# Development

Agreement and policy: https://developer.twitter.com/en/developer-terms/agreement-and-policy

In [1]:
import os
os.chdir('..')

import tweepy
import requests
import psycopg2
import pandas as pd

from authenticators import (
    TwitterAuthenticator, RDSAuthenticator
)

twitter = TwitterAuthenticator()
client = tweepy.Client(bearer_token=twitter.bearer_token)

rds = RDSAuthenticator()
connection = psycopg2.connect(
    host = rds.host,
    port = rds.port,
    database= rds.database,
    user = rds.user,
    password = rds.password
)
connection.autocommit = True
cursor = connection.cursor()

¿En qué necesito pensar?

- Conectarme a RDS
- Esquema para extraer datos uniformemente durante los últimos 7 días
- Establecer qué políticos tomar en cuenta.
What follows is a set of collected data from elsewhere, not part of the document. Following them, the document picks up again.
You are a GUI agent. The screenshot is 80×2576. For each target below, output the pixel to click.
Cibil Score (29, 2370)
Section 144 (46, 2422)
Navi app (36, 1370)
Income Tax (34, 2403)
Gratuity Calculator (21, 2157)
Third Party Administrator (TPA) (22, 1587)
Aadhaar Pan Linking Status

Scrape the list from here: https://es.wikipedia.org/wiki/Elecciones_generales_de_Guatemala_de_2023
- ¿Guardar los datos en una base de datos SQL local?


## Get tweets

In [None]:
def get_tweets(query: str, start_time: str, end_time: str, max_results: int) -> requests.Response:
    query = query = f"{query} -is:retweet -is:reply"
    tweets = client.search_recent_tweets(
        query = query,
        start_time = start_time,
        end_time = end_time,
        max_results = max_results,
        tweet_fields = [
            "id", "author_id", "created_at", "text", 
            "public_metrics", "possibly_sensitive", "lang"
        ],
        user_fields = [
            "id", "username", "name", "location", "created_at", "description", 
            "profile_image_url", "verified", "public_metrics"
        ],
        expansions = [
            "author_id", "referenced_tweets.id"
        ]
    )
    return tweets

## Process them into DataFrames

In [None]:
class TwitterDataCleaner:
    def __init__(self, tweets: requests.Response):
        self.tweets = tweets
        self.df = None

    def clean(self) -> pd.DataFrame:
        self.extract_tweet_data()
        self.extract_user_data()

        tweets_df, users_df = self.segregate_data()
        return tweets_df, users_df

    def extract_tweet_data(self):
        tweet_data = []
        for tweet in self.tweets.data:
            tweet_dict = {key: getattr(tweet, key) for key in tweet.data.keys()}
            public_metrics = tweet_dict.pop('public_metrics')
            tweet_dict.update(public_metrics)
            tweet_data.append(tweet_dict)

        self.df = pd.DataFrame(tweet_data)

    def extract_user_data(self):
        users = {user.id: user for user in self.tweets.includes['users']}
        for key, user in users.items():
            user_data = {f"user_{key}": getattr(user, key) for key in user.data.keys()}
            public_metrics_user = user_data.pop('user_public_metrics')
            user_data.update({f"user_{k}": v for k, v in public_metrics_user.items()})
            users[key] = user_data

        self.df['user_data'] = self.df['author_id'].apply(lambda x: users[x])

        user_columns = pd.json_normalize(self.df['user_data']).columns
        for col in user_columns:
            self.df[col] = self.df['user_data'].apply(lambda x: x.get(col, None))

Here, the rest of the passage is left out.